Like in Stalker where the mutant dogs will turn tail and flee if they take too much damage or if you kill enough of their pack members. Red Dead Redemption's animals also ran away if a fight wasn't going their way.

Actually, Rockstar games are pretty good with this sort of stuff in general. I'm pretty sure you could shoot guns of of people's hands in RDR to make them put their hands up, or cause a fatal gunshot wound that would make them crawl around on their belly and call for help. Both GTA 4 and 5's enemies have injury states where they will take potshots at you with a pistol while bleeding on the ground or just passively clutch their wounds until they die.

I guess it wouldn't work in arcadey or linear games where the point is to kill everything on screen, but for anything more open-ended that tries to go for something approaching realism it'd be nice if the enemies you faced felt more alive and/or showed some basic survival instincts.

  • SorosFootSoldier [he/him, they/them]
    ·
    1 year ago

    I remember in the Socom games enemies would surrender if wounded and you could zip cuff them. That's actually shockingly progressive for a shooter, especially one from the early 2000's that was more than happy to have scary middle eastern people as "terrorists".

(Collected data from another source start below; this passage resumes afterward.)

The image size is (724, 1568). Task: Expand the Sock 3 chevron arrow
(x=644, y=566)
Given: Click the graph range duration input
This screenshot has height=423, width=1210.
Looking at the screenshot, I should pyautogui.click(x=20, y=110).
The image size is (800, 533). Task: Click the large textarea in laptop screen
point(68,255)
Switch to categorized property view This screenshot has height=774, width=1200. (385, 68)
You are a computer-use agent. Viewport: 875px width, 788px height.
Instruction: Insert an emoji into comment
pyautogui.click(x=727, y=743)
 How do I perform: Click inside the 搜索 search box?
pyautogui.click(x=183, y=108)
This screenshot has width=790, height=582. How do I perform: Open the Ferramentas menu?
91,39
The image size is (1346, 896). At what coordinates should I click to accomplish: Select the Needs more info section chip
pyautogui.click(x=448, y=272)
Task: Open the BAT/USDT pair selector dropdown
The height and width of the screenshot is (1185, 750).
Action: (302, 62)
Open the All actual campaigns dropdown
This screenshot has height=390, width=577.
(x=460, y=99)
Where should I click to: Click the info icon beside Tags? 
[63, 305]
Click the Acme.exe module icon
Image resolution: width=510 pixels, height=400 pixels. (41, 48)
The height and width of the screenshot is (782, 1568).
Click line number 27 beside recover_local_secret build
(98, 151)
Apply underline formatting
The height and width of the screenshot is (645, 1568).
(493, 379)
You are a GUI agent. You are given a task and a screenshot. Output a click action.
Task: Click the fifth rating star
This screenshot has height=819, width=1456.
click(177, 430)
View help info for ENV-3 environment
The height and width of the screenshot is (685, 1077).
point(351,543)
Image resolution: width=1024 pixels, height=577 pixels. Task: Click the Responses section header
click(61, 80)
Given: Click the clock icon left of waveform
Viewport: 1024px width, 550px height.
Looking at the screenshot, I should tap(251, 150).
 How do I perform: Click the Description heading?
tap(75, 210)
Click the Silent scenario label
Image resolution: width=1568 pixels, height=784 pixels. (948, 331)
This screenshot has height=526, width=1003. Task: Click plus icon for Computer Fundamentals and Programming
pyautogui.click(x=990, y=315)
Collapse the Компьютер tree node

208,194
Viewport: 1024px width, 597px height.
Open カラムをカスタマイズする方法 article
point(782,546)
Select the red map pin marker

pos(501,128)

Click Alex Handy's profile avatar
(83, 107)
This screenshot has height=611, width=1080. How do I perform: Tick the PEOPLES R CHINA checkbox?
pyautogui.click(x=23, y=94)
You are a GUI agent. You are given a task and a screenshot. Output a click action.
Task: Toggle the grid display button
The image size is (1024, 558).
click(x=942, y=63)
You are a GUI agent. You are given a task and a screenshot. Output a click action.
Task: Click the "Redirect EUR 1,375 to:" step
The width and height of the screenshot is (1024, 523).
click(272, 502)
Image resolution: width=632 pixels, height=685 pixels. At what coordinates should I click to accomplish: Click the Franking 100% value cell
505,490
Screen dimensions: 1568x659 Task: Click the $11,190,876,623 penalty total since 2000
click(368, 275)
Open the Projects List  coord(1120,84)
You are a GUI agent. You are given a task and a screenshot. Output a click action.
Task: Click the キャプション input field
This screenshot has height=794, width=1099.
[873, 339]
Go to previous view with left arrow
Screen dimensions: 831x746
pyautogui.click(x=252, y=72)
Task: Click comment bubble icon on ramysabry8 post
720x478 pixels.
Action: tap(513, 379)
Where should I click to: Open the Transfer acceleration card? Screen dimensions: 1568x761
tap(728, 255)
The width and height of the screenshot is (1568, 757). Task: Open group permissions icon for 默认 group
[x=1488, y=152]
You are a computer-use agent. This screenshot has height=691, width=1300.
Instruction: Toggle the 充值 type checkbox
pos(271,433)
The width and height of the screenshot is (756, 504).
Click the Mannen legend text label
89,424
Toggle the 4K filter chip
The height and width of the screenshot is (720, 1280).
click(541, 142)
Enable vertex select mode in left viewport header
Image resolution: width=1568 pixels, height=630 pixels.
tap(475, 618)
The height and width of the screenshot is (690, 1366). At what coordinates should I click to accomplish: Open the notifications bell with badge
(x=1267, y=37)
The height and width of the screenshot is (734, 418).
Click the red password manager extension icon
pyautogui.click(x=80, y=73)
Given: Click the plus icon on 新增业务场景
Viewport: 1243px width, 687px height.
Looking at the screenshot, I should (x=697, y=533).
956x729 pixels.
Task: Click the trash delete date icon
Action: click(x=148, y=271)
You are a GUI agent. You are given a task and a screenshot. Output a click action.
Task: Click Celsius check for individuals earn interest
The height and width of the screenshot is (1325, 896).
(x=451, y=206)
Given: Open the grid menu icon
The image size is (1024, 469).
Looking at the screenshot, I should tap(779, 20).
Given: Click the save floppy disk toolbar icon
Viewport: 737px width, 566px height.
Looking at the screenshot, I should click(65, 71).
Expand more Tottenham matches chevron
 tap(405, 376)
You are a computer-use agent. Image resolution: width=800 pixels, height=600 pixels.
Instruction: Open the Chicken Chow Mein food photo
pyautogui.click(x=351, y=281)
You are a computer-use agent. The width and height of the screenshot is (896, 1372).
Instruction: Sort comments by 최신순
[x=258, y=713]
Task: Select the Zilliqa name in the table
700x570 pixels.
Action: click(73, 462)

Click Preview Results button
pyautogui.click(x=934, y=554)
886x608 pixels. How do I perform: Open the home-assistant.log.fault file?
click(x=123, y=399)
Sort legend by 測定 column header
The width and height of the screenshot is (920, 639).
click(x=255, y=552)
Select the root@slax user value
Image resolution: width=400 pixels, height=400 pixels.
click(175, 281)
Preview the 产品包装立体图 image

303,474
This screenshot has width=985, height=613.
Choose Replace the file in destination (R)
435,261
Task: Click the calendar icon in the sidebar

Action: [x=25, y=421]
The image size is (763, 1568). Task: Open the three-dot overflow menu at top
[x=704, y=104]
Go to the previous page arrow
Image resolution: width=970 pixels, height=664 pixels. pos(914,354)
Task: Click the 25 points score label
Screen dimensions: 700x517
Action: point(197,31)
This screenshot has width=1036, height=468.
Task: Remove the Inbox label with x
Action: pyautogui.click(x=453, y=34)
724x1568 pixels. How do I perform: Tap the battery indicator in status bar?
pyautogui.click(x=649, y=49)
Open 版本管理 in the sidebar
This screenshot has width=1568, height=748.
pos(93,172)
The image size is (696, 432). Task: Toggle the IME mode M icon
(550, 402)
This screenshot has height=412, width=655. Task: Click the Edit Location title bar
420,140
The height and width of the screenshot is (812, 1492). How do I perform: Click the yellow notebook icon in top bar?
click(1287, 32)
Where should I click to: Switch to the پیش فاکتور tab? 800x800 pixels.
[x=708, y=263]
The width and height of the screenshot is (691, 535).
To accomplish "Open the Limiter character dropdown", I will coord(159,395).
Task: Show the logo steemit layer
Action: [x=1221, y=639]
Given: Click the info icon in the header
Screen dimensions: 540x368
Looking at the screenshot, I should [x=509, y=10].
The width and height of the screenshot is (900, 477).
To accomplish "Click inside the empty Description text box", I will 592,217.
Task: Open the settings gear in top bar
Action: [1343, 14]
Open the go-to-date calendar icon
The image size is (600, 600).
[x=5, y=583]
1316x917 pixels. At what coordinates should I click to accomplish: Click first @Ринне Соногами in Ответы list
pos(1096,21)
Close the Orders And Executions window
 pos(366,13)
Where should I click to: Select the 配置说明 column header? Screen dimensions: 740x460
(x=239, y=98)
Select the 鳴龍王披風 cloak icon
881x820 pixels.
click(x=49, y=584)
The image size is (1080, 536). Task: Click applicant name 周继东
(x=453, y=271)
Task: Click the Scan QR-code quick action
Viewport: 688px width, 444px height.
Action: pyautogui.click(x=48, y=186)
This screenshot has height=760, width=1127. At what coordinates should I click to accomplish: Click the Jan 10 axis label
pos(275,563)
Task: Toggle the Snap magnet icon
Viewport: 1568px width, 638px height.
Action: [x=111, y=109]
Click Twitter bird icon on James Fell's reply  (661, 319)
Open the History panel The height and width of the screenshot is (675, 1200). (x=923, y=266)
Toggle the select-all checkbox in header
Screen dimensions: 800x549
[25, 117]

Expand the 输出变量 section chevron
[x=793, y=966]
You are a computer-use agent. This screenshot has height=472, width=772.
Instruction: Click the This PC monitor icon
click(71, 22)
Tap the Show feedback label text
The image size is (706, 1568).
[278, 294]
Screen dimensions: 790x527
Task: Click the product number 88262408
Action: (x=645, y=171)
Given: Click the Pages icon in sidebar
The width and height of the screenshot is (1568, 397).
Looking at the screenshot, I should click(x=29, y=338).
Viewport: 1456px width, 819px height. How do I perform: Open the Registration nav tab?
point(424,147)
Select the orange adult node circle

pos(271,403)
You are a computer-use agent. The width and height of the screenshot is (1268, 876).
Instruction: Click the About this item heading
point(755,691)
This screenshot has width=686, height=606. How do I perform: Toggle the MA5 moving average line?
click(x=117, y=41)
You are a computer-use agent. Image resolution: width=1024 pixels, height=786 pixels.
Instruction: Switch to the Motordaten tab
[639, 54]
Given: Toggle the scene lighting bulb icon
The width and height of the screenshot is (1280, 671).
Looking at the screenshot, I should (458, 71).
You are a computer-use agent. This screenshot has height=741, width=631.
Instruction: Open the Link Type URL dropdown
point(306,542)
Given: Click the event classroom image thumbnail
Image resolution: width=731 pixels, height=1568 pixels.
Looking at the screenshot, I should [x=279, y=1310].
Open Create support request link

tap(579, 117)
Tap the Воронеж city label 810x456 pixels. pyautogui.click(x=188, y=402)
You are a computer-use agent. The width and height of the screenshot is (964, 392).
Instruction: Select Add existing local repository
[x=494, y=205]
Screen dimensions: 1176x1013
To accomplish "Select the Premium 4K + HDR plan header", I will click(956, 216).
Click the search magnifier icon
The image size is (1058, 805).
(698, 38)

    • Frank [he/him, he/him]
      ·
      1 year ago

      We might of actually gotten worse since then. I might not be remembering right but I think at the start of the GWOT the view of special forces guys was that they were cool professionals, and it's only since then that image of SpecOps as torture cowboys who do what they want because they're cool guys became the dominant public image.

      YOu can definitely see it in how spec ops clothing is depicted. 20 years ago they wore uniforms in most depictions, now they were a random mish-mash of civilian cool guy gear in a lot of depictions.